## ACTION ITEM
Every entry must be transcribed exactly as written.
======== GIVEN ENTRIES
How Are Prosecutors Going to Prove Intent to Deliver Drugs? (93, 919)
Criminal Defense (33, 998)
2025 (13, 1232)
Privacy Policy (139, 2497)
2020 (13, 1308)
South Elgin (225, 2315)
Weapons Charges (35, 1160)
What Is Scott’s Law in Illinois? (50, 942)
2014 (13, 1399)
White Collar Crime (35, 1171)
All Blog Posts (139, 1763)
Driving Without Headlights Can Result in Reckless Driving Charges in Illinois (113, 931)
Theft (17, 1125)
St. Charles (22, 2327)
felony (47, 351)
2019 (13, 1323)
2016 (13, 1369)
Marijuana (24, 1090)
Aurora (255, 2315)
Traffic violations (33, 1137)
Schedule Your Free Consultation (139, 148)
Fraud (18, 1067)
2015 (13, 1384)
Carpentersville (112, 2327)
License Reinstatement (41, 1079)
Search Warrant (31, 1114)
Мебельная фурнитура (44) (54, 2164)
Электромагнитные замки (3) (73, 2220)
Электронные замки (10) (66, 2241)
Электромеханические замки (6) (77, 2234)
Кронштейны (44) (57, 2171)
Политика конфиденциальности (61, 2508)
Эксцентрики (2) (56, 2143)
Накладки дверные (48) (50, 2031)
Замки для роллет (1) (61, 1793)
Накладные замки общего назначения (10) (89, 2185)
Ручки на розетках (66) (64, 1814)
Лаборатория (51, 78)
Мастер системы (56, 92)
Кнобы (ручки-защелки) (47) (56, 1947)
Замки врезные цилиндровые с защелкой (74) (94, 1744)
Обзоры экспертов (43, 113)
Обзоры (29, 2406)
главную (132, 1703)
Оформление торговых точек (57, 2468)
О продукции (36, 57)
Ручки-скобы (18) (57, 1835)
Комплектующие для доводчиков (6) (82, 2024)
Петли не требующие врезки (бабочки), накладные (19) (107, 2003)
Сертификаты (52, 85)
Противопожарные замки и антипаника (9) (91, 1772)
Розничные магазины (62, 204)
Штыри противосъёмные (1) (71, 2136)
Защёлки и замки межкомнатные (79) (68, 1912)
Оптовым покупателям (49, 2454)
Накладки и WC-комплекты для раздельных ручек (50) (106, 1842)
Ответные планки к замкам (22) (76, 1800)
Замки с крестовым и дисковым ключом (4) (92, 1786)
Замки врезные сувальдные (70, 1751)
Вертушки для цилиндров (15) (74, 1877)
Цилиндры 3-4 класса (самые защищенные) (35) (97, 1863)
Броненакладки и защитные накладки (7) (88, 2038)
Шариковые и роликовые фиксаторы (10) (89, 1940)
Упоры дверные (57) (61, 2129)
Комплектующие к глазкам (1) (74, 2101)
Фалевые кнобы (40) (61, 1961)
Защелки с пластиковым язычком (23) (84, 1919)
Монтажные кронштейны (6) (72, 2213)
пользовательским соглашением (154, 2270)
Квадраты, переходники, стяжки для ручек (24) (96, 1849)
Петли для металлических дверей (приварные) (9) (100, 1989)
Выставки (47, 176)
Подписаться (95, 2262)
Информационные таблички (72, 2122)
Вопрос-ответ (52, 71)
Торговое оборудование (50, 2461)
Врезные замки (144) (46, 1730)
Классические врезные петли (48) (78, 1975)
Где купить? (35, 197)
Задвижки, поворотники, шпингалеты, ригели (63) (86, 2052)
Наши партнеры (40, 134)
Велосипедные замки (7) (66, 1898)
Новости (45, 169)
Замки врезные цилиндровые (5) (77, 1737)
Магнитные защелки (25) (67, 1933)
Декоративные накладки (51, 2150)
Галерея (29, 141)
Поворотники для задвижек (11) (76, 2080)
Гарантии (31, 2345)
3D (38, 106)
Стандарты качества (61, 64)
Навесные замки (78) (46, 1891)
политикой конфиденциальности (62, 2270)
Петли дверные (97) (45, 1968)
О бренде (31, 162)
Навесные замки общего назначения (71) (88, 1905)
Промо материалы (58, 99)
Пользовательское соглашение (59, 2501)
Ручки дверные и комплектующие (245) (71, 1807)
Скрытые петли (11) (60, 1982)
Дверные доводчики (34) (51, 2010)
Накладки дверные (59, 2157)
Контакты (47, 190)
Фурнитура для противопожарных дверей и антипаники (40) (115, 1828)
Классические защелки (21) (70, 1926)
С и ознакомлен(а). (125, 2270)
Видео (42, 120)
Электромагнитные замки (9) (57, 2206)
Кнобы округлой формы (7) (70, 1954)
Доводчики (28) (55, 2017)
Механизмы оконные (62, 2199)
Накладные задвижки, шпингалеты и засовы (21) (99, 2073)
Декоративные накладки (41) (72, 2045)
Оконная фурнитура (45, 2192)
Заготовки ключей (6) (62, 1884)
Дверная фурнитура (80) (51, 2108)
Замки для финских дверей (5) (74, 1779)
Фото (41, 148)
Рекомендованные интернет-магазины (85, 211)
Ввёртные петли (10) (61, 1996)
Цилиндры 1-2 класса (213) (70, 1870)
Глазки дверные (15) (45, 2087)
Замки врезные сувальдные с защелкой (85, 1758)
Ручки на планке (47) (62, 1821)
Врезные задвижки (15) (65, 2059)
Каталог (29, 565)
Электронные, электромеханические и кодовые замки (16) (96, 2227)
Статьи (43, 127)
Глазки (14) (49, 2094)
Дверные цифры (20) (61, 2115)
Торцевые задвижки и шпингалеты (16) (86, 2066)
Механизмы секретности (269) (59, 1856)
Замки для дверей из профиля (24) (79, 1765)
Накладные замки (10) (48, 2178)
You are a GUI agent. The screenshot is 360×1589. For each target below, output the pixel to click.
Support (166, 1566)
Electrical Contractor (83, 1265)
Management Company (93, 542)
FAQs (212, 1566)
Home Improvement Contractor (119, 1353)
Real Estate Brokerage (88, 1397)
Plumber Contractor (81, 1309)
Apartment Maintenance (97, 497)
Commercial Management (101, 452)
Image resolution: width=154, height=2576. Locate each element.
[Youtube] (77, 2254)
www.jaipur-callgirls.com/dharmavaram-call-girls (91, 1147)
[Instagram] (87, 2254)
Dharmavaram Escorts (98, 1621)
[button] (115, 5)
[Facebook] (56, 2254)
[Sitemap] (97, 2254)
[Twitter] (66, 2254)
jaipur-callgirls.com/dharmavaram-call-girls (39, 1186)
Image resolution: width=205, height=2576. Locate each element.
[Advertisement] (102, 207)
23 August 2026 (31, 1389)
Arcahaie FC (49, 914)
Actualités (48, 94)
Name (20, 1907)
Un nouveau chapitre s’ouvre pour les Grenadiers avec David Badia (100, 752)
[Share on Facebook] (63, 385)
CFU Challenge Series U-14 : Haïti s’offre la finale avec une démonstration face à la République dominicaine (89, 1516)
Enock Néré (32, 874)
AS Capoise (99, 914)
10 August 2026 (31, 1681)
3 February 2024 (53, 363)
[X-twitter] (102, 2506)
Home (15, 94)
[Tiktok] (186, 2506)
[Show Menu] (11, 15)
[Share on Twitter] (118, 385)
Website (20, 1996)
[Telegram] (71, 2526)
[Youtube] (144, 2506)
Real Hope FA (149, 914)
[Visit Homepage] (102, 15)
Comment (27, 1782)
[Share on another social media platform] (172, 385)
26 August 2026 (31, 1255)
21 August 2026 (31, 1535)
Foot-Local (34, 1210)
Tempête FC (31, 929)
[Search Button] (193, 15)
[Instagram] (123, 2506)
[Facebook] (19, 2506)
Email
================
## RESPONSE AREA
How Are Prosecutors Going to Prove Intent to Deliver Drugs? (93, 919)
Criminal Defense (33, 998)
2025 (13, 1232)
Privacy Policy (139, 2497)
2020 (13, 1308)
South Elgin (225, 2315)
Weapons Charges (35, 1160)
What Is Scott’s Law in Illinois? (50, 942)
2014 (13, 1399)
White Collar Crime (35, 1171)
All Blog Posts (139, 1763)
Driving Without Headlights Can Result in Reckless Driving Charges in Illinois (113, 931)
Theft (17, 1125)
St. Charles (22, 2327)
felony (47, 351)
2019 (13, 1323)
2016 (13, 1369)
Marijuana (24, 1090)
Aurora (255, 2315)
Traffic violations (33, 1137)
Schedule Your Free Consultation (139, 148)
Fraud (18, 1067)
2015 (13, 1384)
Carpentersville (112, 2327)
License Reinstatement (41, 1079)
Search Warrant (31, 1114)
Мебельная фурнитура (44) (54, 2164)
Электромагнитные замки (3) (73, 2220)
Электронные замки (10) (66, 2241)
Электромеханические замки (6) (77, 2234)
Кронштейны (44) (57, 2171)
Политика конфиденциальности (61, 2508)
Эксцентрики (2) (56, 2143)
Накладки дверные (48) (50, 2031)
Замки для роллет (1) (61, 1793)
Накладные замки общего назначения (10) (89, 2185)
Ручки на розетках (66) (64, 1814)
Лаборатория (51, 78)
Мастер системы (56, 92)
Кнобы (ручки-защелки) (47) (56, 1947)
Замки врезные цилиндровые с защелкой (74) (94, 1744)
Обзоры экспертов (43, 113)
Обзоры (29, 2406)
главную (132, 1703)
Оформление торговых точек (57, 2468)
О продукции (36, 57)
Ручки-скобы (18) (57, 1835)
Комплектующие для доводчиков (6) (82, 2024)
Петли не требующие врезки (бабочки), накладные (19) (107, 2003)
Сертификаты (52, 85)
Противопожарные замки и антипаника (9) (91, 1772)
Розничные магазины (62, 204)
Штыри противосъёмные (1) (71, 2136)
Защёлки и замки межкомнатные (79) (68, 1912)
Оптовым покупателям (49, 2454)
Накладки и WC-комплекты для раздельных ручек (50) (106, 1842)
Ответные планки к замкам (22) (76, 1800)
Замки с крестовым и дисковым ключом (4) (92, 1786)
Замки врезные сувальдные (70, 1751)
Вертушки для цилиндров (15) (74, 1877)
Цилиндры 3-4 класса (самые защищенные) (35) (97, 1863)
Броненакладки и защитные накладки (7) (88, 2038)
Шариковые и роликовые фиксаторы (10) (89, 1940)
Упоры дверные (57) (61, 2129)
Комплектующие к глазкам (1) (74, 2101)
Фалевые кнобы (40) (61, 1961)
Защелки с пластиковым язычком (23) (84, 1919)
Монтажные кронштейны (6) (72, 2213)
пользовательским соглашением (154, 2270)
Квадраты, переходники, стяжки для ручек (24) (96, 1849)
Петли для металлических дверей (приварные) (9) (100, 1989)
Выставки (47, 176)
Подписаться (95, 2262)
Информационные таблички (72, 2122)
Вопрос-ответ (52, 71)
Торговое оборудование (50, 2461)
Врезные замки (144) (46, 1730)
Классические врезные петли (48) (78, 1975)
Где купить? (35, 197)
Задвижки, поворотники, шпингалеты, ригели (63) (86, 2052)
Наши партнеры (40, 134)
Велосипедные замки (7) (66, 1898)
Новости (45, 169)
Замки врезные цилиндровые (5) (77, 1737)
Магнитные защелки (25) (67, 1933)
Декоративные накладки (51, 2150)
Галерея (29, 141)
Поворотники для задвижек (11) (76, 2080)
Гарантии (31, 2345)
3D (38, 106)
Стандарты качества (61, 64)
Навесные замки (78) (46, 1891)
политикой конфиденциальности (62, 2270)
Петли дверные (97) (45, 1968)
О бренде (31, 162)
Навесные замки общего назначения (71) (88, 1905)
Промо материалы (58, 99)
Пользовательское соглашение (59, 2501)
Ручки дверные и комплектующие (245) (71, 1807)
Скрытые петли (11) (60, 1982)
Дверные доводчики (34) (51, 2010)
Накладки дверные (59, 2157)
Контакты (47, 190)
Фурнитура для противопожарных дверей и антипаники (40) (115, 1828)
Классические защелки (21) (70, 1926)
С и ознакомлен(а). (125, 2270)
Видео (42, 120)
Электромагнитные замки (9) (57, 2206)
Кнобы округлой формы (7) (70, 1954)
Доводчики (28) (55, 2017)
Механизмы оконные (62, 2199)
Накладные задвижки, шпингалеты и засовы (21) (99, 2073)
Декоративные накладки (41) (72, 2045)
Оконная фурнитура (45, 2192)
Заготовки ключей (6) (62, 1884)
Дверная фурнитура (80) (51, 2108)
Замки для финских дверей (5) (74, 1779)
Фото (41, 148)
Рекомендованные интернет-магазины (85, 211)
Ввёртные петли (10) (61, 1996)
Цилиндры 1-2 класса (213) (70, 1870)
Глазки дверные (15) (45, 2087)
Замки врезные сувальдные с защелкой (85, 1758)
Ручки на планке (47) (62, 1821)
Врезные задвижки (15) (65, 2059)
Каталог (29, 565)
Электронные, электромеханические и кодовые замки (16) (96, 2227)
Статьи (43, 127)
Глазки (14) (49, 2094)
Дверные цифры (20) (61, 2115)
Торцевые задвижки и шпингалеты (16) (86, 2066)
Механизмы секретности (269) (59, 1856)
Замки для дверей из профиля (24) (79, 1765)
Накладные замки (10) (48, 2178)
You are a GUI agent. The screenshot is 360×1589. For each target below, output the pixel to click.
Support (166, 1566)
Electrical Contractor (83, 1265)
Management Company (93, 542)
FAQs (212, 1566)
Home Improvement Contractor (119, 1353)
Real Estate Brokerage (88, 1397)
Plumber Contractor (81, 1309)
Apartment Maintenance (97, 497)
Commercial Management (101, 452)
Image resolution: width=154, height=2576. Locate each element.
[Youtube] (77, 2254)
www.jaipur-callgirls.com/dharmavaram-call-girls (91, 1147)
[Instagram] (87, 2254)
Dharmavaram Escorts (98, 1621)
[button] (115, 5)
[Facebook] (56, 2254)
[Sitemap] (97, 2254)
[Twitter] (66, 2254)
jaipur-callgirls.com/dharmavaram-call-girls (39, 1186)
Image resolution: width=205, height=2576. Locate each element.
[Advertisement] (102, 207)
23 August 2026 (31, 1389)
Arcahaie FC (49, 914)
Actualités (48, 94)
Name (20, 1907)
Un nouveau chapitre s’ouvre pour les Grenadiers avec David Badia (100, 752)
[Share on Facebook] (63, 385)
CFU Challenge Series U-14 : Haïti s’offre la finale avec une démonstration face à la République dominicaine (89, 1516)
Enock Néré (32, 874)
AS Capoise (99, 914)
10 August 2026 (31, 1681)
3 February 2024 (53, 363)
[X-twitter] (102, 2506)
Home (15, 94)
[Tiktok] (186, 2506)
[Show Menu] (11, 15)
[Share on Twitter] (118, 385)
Website (20, 1996)
[Telegram] (71, 2526)
[Youtube] (144, 2506)
Real Hope FA (149, 914)
[Visit Homepage] (102, 15)
Comment (27, 1782)
[Share on another social media platform] (172, 385)
26 August 2026 (31, 1255)
21 August 2026 (31, 1535)
Foot-Local (34, 1210)
Tempête FC (31, 929)
[Search Button] (193, 15)
[Instagram] (123, 2506)
[Facebook] (19, 2506)
Email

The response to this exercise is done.